**THE PROBLEM**:
Every line below between the line holding "Instruction: Select the Paint brush tool" and the line holding "Click the site", inclusive, should be repeated exactly, and all other lines omitted.

══ INPUT ══

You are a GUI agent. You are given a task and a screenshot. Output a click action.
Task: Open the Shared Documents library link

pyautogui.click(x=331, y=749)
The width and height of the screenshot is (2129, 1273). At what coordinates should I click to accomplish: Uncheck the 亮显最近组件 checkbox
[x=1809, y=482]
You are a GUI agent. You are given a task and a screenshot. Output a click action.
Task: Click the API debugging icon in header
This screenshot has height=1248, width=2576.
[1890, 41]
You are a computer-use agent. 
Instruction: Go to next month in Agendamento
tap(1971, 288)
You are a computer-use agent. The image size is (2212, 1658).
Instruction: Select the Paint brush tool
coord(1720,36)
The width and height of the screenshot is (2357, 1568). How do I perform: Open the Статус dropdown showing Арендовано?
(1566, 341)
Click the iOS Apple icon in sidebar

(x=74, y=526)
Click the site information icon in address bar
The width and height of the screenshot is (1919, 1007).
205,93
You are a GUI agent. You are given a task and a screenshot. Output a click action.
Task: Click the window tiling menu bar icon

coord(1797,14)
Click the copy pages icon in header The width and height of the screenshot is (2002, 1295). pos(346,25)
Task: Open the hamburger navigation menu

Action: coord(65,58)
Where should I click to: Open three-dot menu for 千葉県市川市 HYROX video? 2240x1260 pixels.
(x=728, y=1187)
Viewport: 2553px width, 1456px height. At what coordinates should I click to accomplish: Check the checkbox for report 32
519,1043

═══

**REPLY**:
Instruction: Select the Paint brush tool
coord(1720,36)
The width and height of the screenshot is (2357, 1568). How do I perform: Open the Статус dropdown showing Арендовано?
(1566, 341)
Click the iOS Apple icon in sidebar

(x=74, y=526)
Click the site information icon in address bar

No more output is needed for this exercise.